I'm almost back to real-time for this blog (starting 2nd semester....next week), and now starts the challenge of trying to figure out a way to get a group of people that are already overworked (Professionally & MBA) to share their experience and ideas.  If I do a good job with that challenge, I will have learned a very valuable skill.  If not, this may end up being an 18 month "dear diary".  

Let's hope for the former....

Thursday, January 1, 2009

Bullish on 2009

I suppose I couldn't officially consider myself a blogger unless I jump on the bandwagon of making predictions and look forward to 2009. As I stated in an earlier post, I believe that the turmoil that so many companies, markets and countries are dealing with now will begin the spark of great things to take us into the next decade of growth. So the only attitude to take into a period like this is to be positive, show leadership and look for greatness. Some of my favorites echo those sentiments - Fred Wilson, Om Malik and Seth Godin.

As I told my MBA team a few weeks back, "2009 is going to be an interesting year. I'm filling my glass up to at least 3/4 full, regardless of what happens. Too many opportunities ahead."

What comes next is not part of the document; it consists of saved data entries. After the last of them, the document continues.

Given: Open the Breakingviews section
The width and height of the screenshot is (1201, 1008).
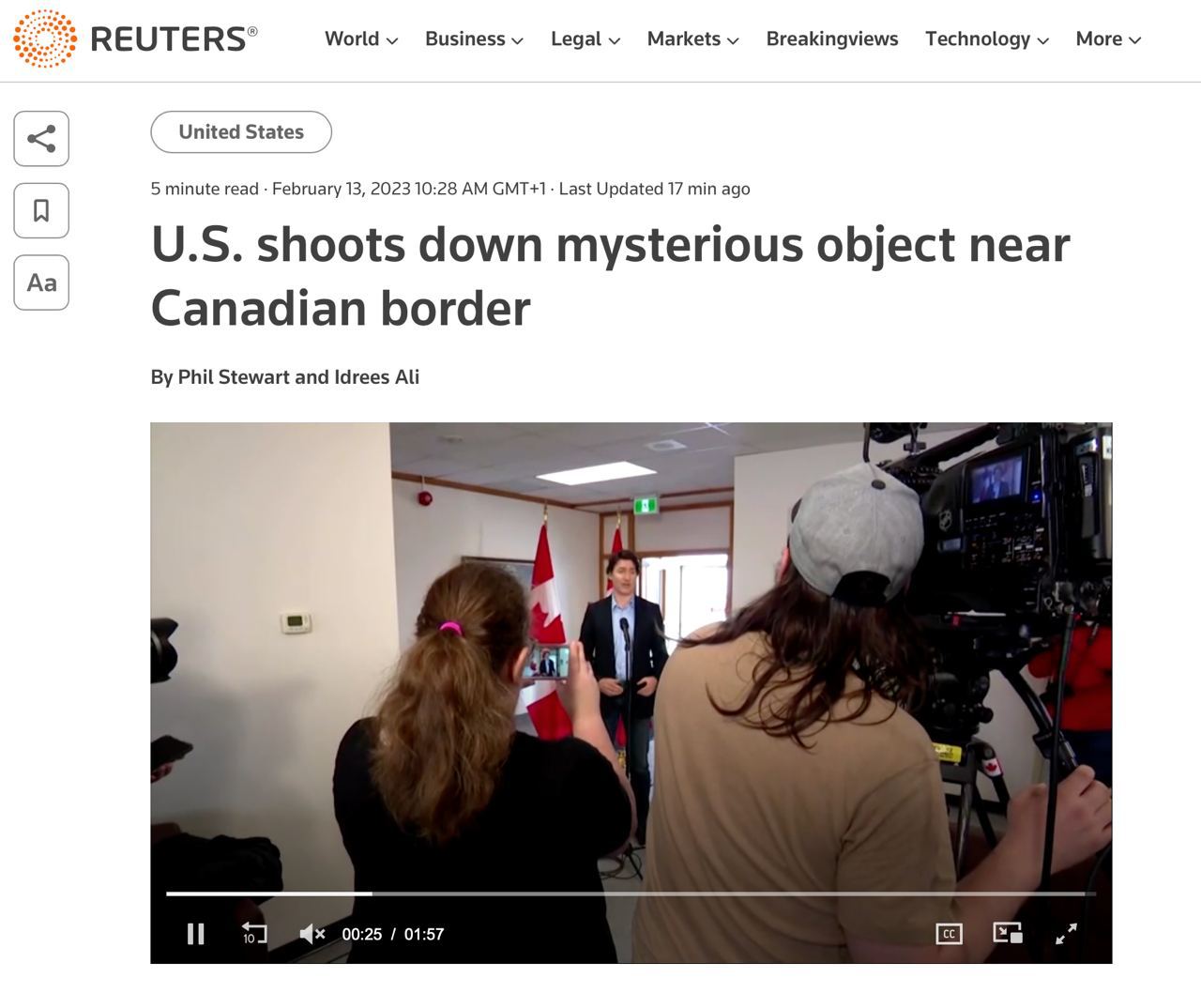Looking at the screenshot, I should tap(832, 39).
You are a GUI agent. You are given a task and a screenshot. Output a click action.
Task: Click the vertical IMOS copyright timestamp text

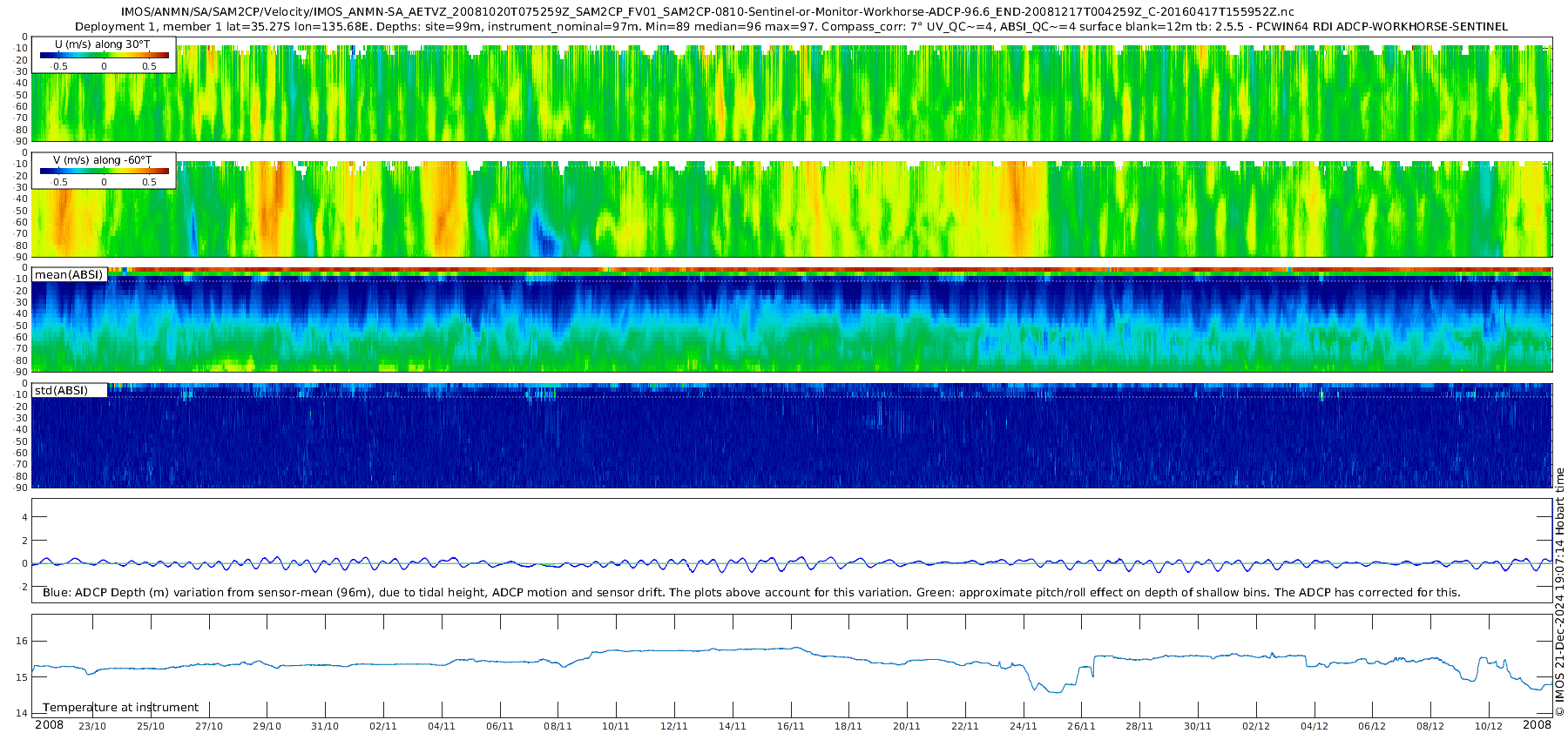coord(1559,592)
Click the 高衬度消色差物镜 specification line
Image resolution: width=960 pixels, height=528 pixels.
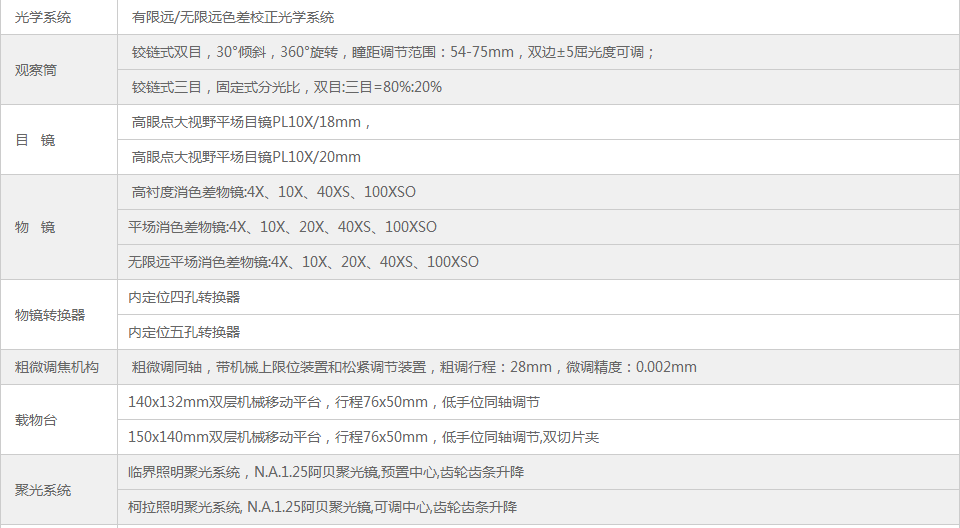[x=273, y=192]
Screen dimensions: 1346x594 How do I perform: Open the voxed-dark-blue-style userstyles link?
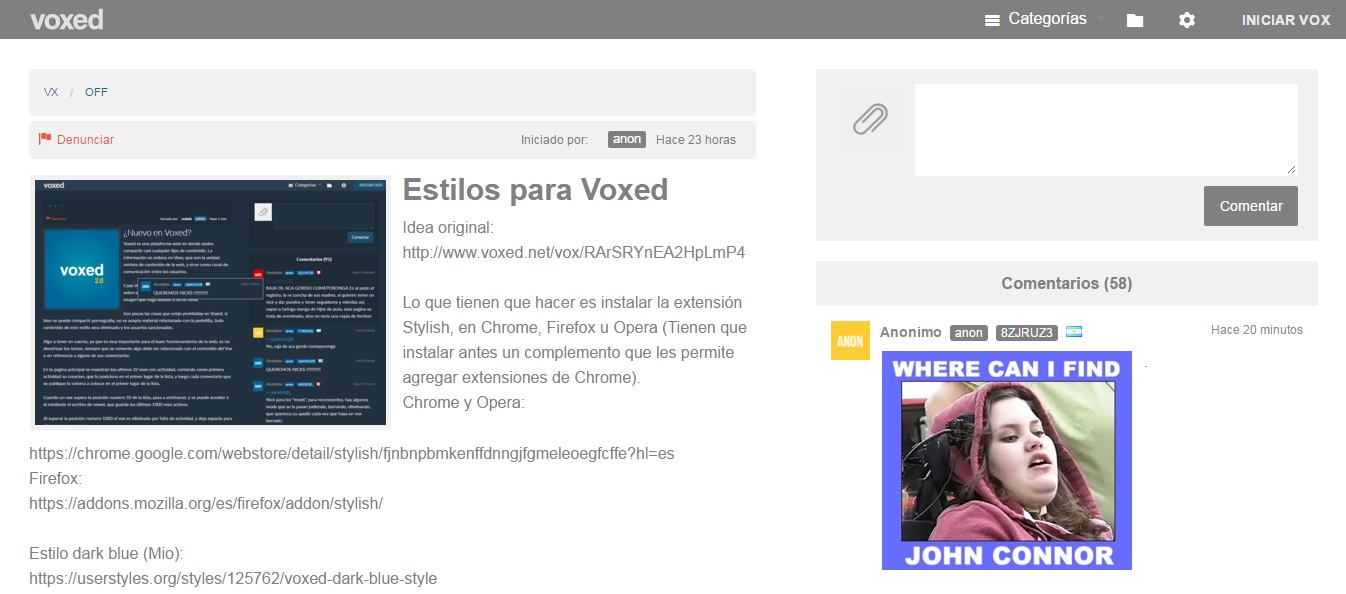tap(233, 578)
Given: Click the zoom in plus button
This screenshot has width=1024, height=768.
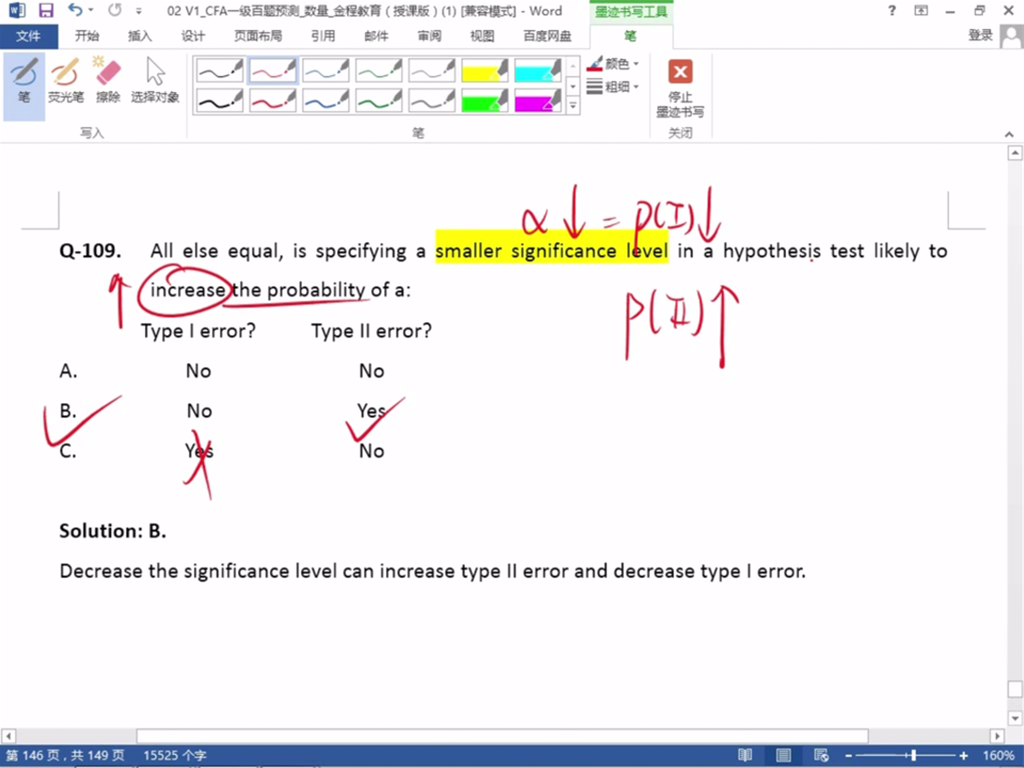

Happy 2009 to all of you!!

Monday, December 22, 2008

More than a WFU MBA journal

Since I'm still in time-warp mode until January, backfilling a bunch of posts to recap the 1st semester, I'm occasionally going to preview some of the other things that I hope to do with this blog.  If it were just a journal, I doubt anyone would keep reading.  But if I take Seth Godin's advice and create a Tribe, then the possibility exits that we can create interest and expand the conversations we have in Winston-Salem (and Charlotte) each week

1 - "Decision of the Week" - Each week, I will take a recent topic from the Business Press and highlight certain aspects that are worth exploring in more detail.  It may be an executive decision, a competitive market shift, a unique marketing approach, a savvy financial transaction or some other interesting element.  I'll open up the discussion (via blog comments) to my classmates in both the Winston-Salem and Charlotte programs.  We have mechanisms in the program to do this within the context of a class topic, but this should let us explore cross-topic impacts of business decisions, as well as open it to outside input and discussion.

2 - "Discussion of the Week" - This segment allows me to highlight an interest discussion, or person from each weekend's discussions.  These discussions may involve classroom topics, or may center around back-of-the-napkins brainstorming that often leads to great ideas and great companies.  I also hope to highlight some of the gifted personalities from the WFU EXFT2009 class, or across the WFU MBA programs.  

3 - "Connecting the Dots" - Academics are greats, but unless you can tie it to real world activities, it's just learning for learning's sake.  This segment will highlight connections between the topics in class, and real world examples of the concepts in practice.  

4 - "inVinCible Ideas" - What would a MBA program be without the creation of new business models and company ideas?  This segment will spotlight the activities that classmates are exploring and developing as they plan for the next step in their career or life.  VC funding may be required.

[Update - Dec.28, 2008] - The more I think about this, and the more I follow people like Fred Wilson, Umair Haque and the read books like What Would Google Do?, I have to ask myself if the recent worldwide economic crisis doesn't require us to truly think differently about how we conduct business, define government and shape societies.  I don't have a name yet for this segment, but there will definitely be segments where we'll explore this type of thinking, which should be a lot of fun.